Con el regusto del sabor de un vino «elegante»-cualidad de un caldo distinguido, con linaje de variedad noble, armonioso en color y aroma, equilibrado en el gusto, con un magnífico bouquet y justa crianza- transcurrió el Día de Andalucía con la indefectible evocación a Blas Infante, en un tiempo en que sus pensamientos sobre la realidad andaluza cobran mayor protagonismo. Nuestro paisano de Casares vio entregada esta tierra a oportunistas de la política, intrusos que truecan el gobierno por un asiento donde retrepar su necia vanagloria, engendrando desde la actividad pública una ocupación propia, ejercicio éste basado en prescindir de la sustantividad inherente de la ciudadanía a la que representan.

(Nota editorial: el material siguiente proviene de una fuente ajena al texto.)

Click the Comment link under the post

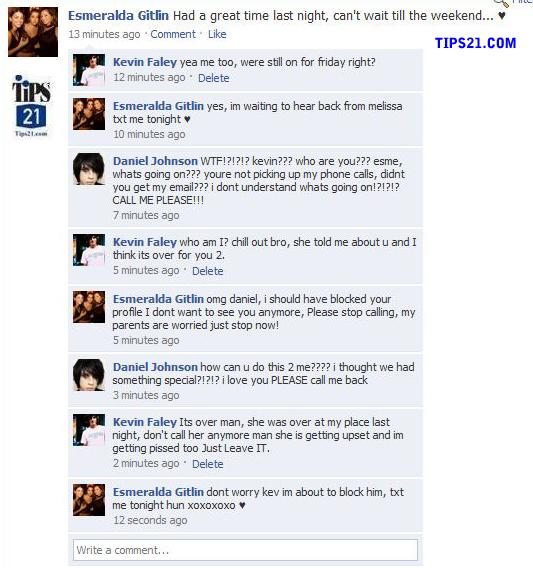[x=173, y=34]
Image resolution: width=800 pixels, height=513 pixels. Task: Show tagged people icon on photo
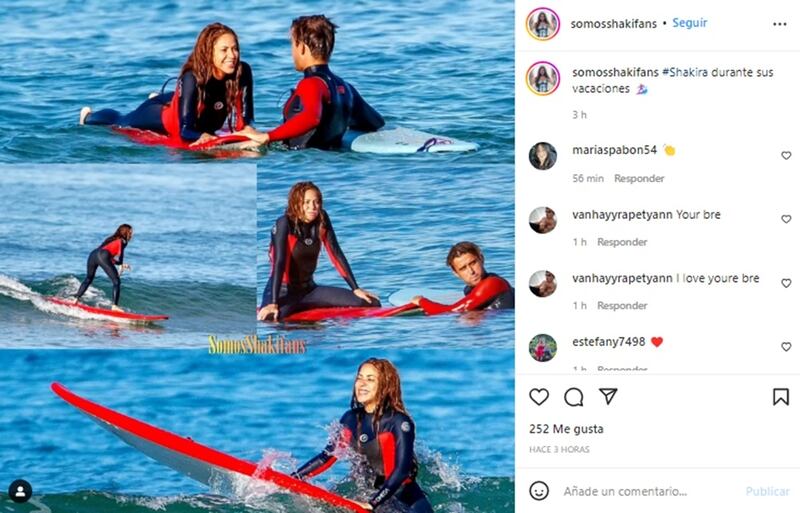click(x=20, y=491)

En esta conmemoración cargada de emociones controvertidas, estos entremetidos, a quienes perfila Infante, argumentan sus discursos sobre los conflictos entre ideales y realidades. El exponente de la desventura, la generosidad, la hospitalidad y las contradicciones del andalucismo nos plantea la disparidad entre estos advenedizos y los andaluces: «para ellos, las realidades de un país son los intereses creados; para nosotros, las realidades de un país son los dolores creados por esos intereses».

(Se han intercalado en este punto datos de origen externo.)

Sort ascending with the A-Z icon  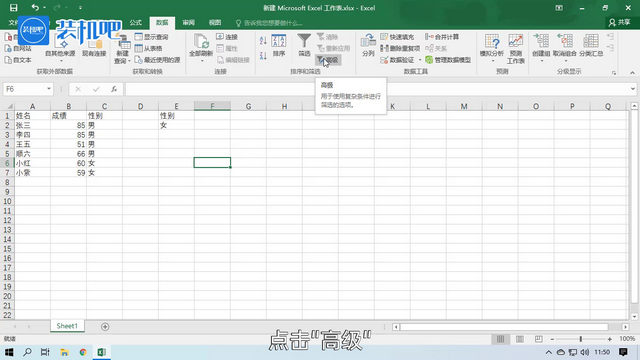(263, 40)
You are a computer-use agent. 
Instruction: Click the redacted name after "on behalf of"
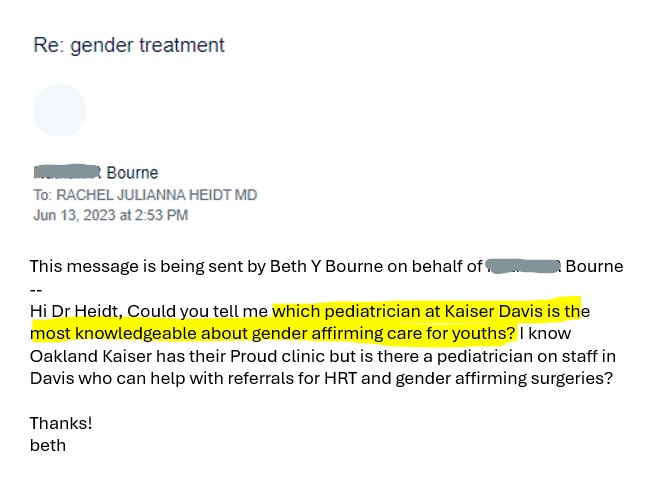point(521,266)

La apreciación del antropólogo malagueño está de una concluyente actualidad ante el escenario que sustentamos en materia de representantes oficiales. El preclaro e imborrable historiador Juan Antonio Lacomba insiste en dinamizar nuestras percepciones al advertirnos que el autor de Ideal andaluz personificó una concepción de Andalucía y la concretó en un programa, no siendo este proyecto una herramienta partidista sino una ética de convivencia, un plan de redención y un anhelo de justicia para este pueblo milenario. Comienza la Cuaresma andaluza. Reflexionemos.